Saturday, August 14, 2010

How much is too much?

... is going to the movies =)

... is eating lunch

... loves hanging out at the beach

... is going out tonight if anyone wants to join?

... Finally home, long day!


How many of you have friends that update their facebook or twitter status once every 5 minutes? There is always at least one in every sub circle in the vast 'family' that is facebook where everytime you log on to curiously check what notifications you have or what photos you've been tagged in, you find a new update from said person/s filling your live feed with what they have been doing every minute of the day.


Living in the web 2.0 age is almost encouraging people to live their lives through their status or in 140 characters or less.


Is there a sort of celebrity status involved with updating your status every few minutes? Does fame and fortune come from a few hundred friends knowing exactly where you are at a certain point in the day or that you're eating a sandwich for lunch?

Thursday, August 12, 2010

How could facebooks privacy settings affect you later on?

Facebook is one of the biggest networking sites around at this point in time.
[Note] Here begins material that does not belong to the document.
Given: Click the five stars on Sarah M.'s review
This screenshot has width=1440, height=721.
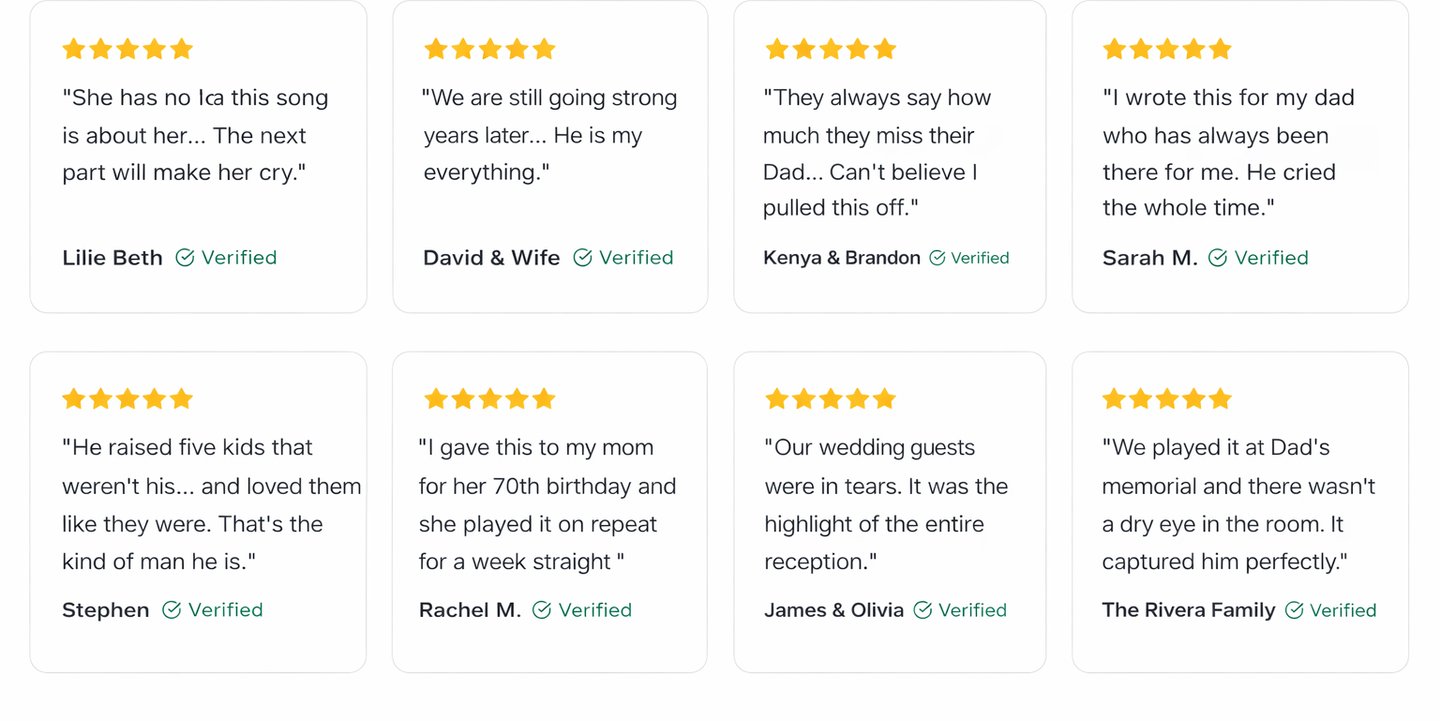Looking at the screenshot, I should [1167, 49].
If it was a country it would be the third largest in the world. However, what will happen to its view on privacy in the future?
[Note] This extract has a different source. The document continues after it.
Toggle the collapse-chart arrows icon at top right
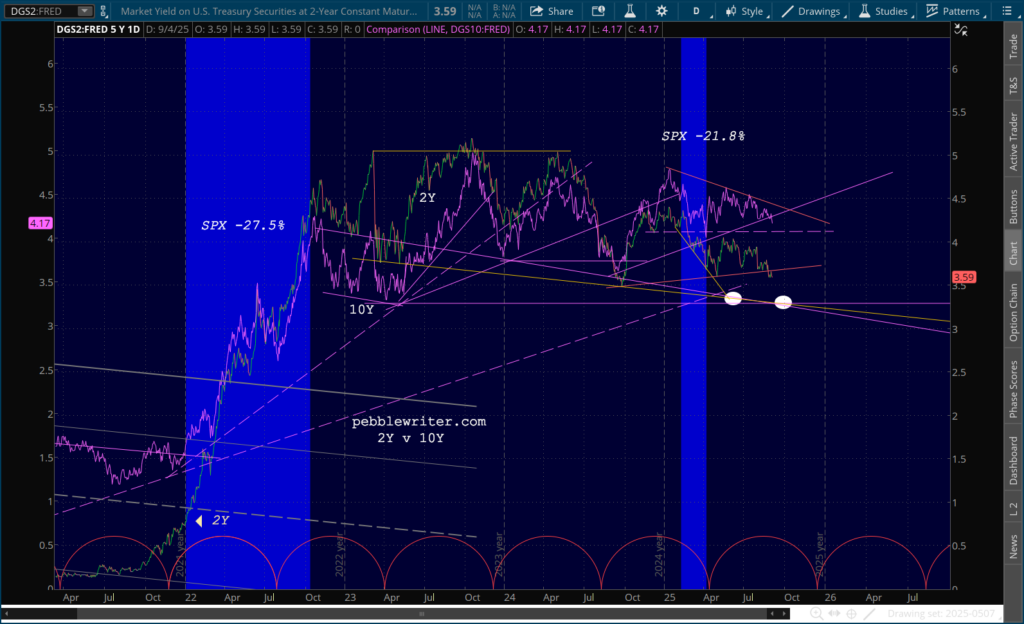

Facebooks privacy policy at this point in time is almost 6000 words long. Now how many of us actually read what we agree to on the internet? Not many, if any. You must also remember that this privacy policy can be amended at any time without your notice, so one day you can log on and realise all of the photos, comments and anything else you have published could be accessible to anyone.

This could include family, co-workers or crazy ex boyfriends who guess your password and then change your relationship status back to "in a relationship with -". This has some scary implications and there have been a few cases where people have been fired from jobs as their bosses have found out their employees have not been 'sick' or just bad mouthing the company. Would you like everyone including you 92 year old Grandmother being able to access photos of you when even you weren't sure what you were doing at the time? I don't think so...
Even in the 'chat' box at the bottom of its page where you think you can have private one on one chats to your friends seems dubious. Mark Zuckerberg has been reported saying he can access "emails, pictures and SNS (social networking sites)" whenever he wants.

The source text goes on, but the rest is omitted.